Targets: The number of unique targets in the merged data set.

Unique Dates: The number of unique dates in the merged data set.

Total Dates: The total number of unique dates in the merged data set. This may be greater than the unique dates because the data set may be missing dates based on frequency. The Total Dates statistic includes these missing dates.

Project statistics at the bottom of the Overview include:

Target Volatility Decomposition Chart: Shows the number of different volatile targets (low, medium, high). This is based on the standard deviation of the target versus the mean. It also shows how many of those targets are determined to be low, medium, or high significance.

Grouping Method: The grouping method chosen for this model build.

Target Group Information: The number and percentage of target in each group (and single targets).

Review Dataset Aggregate Statistics

The Dataset Aggregate statistics include the same statistics as the top of the data set overview (Features, Frequency, Targets, Total Dates, Unique Dates).

It also includes the following information:

Aggregate Target Time Series: The aggregation of all targets on each given date in the data set. This helps to identify data set seasonality as a whole, on given time periods, or large trends over time.

TIP: Use the date range sliders at the bottom of the page to change the time range on the Aggregate Target Time Series chart.

% Missing: The percent of targets that are missing data on each given date.

Review Advanced Data Set Statistics

The Advanced view of the data set statistics shows the statistics in the Project view along with additional charts. Click Advanced in the Data Set Project view to display the advanced statistics.

The Dataset Aggregate statistics include:

Forecastability: A percentage grade that is specific to Sensible Machine Learning that indicates how forecastable the target data set is. This metric is calculated as a percent of total targets (0-100%) within the data set that are synonymous with random noise (which means no reasonable patterns can be detected). A score closer to 100% is desired.

Seasonality: A calculation of the percent of total targets (0-100%) in the target data set that have identifiable seasonality. A score closer to 100% is desired.

Stationarity: Indicates the percent of total targets (0-100%) in the target data set that are stationary, which means they do not experience a noticeable value level-shift. For example, a target whose mean value changes by 20% year-over-year would not be considered stationary. For certain time series models, it is easier to predict for stationary targets.

Trend: A calculation of the percent of total targets (0-100%) in the target data set that have an identifiable trend.

Percent of Total Targets by Historical Actual Date: This chart visualizes the percent of total targets with either non-zero and non-missing values, zero (Zeros) values, or missing (Nans) values (depending on the drop-down selection) over the data set’s historical time frame. This provides the essential view on data sparsity over time.

Percent of Total Targets by Historical Actual Count: This distribution chart visualizes the percent of total targets with a given number of non-zero, non-missing, or non-zero or non-missing data points (x-axis), providing another view of data sparsity. Ideally, there should be as many targets as possible approaching the maximum number of available data points.
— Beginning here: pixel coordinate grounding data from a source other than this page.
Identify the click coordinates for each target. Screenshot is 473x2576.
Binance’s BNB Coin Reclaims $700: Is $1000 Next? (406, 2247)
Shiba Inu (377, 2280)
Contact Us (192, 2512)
Global Target Absolute PACF (Partial Autocorrelation Function): A PACF chart demonstrates correlation (-1 to 1) of values based on the time increment between them. For example, a daily-level data set with a PACF score of 0.5 at an x-axis point of 7 signals that, on average, today’s value has a correlation coefficient of 0.5 with the value of 7 days prior. This chart visualizes the mean, 90th percentile, and 10th percentile PACF score.

Use the information shown in the updated Dataset page to verify that target and grouping results are as expected. If you are satisfied with the grouping results, continue in the Model Build phase to the Configure section.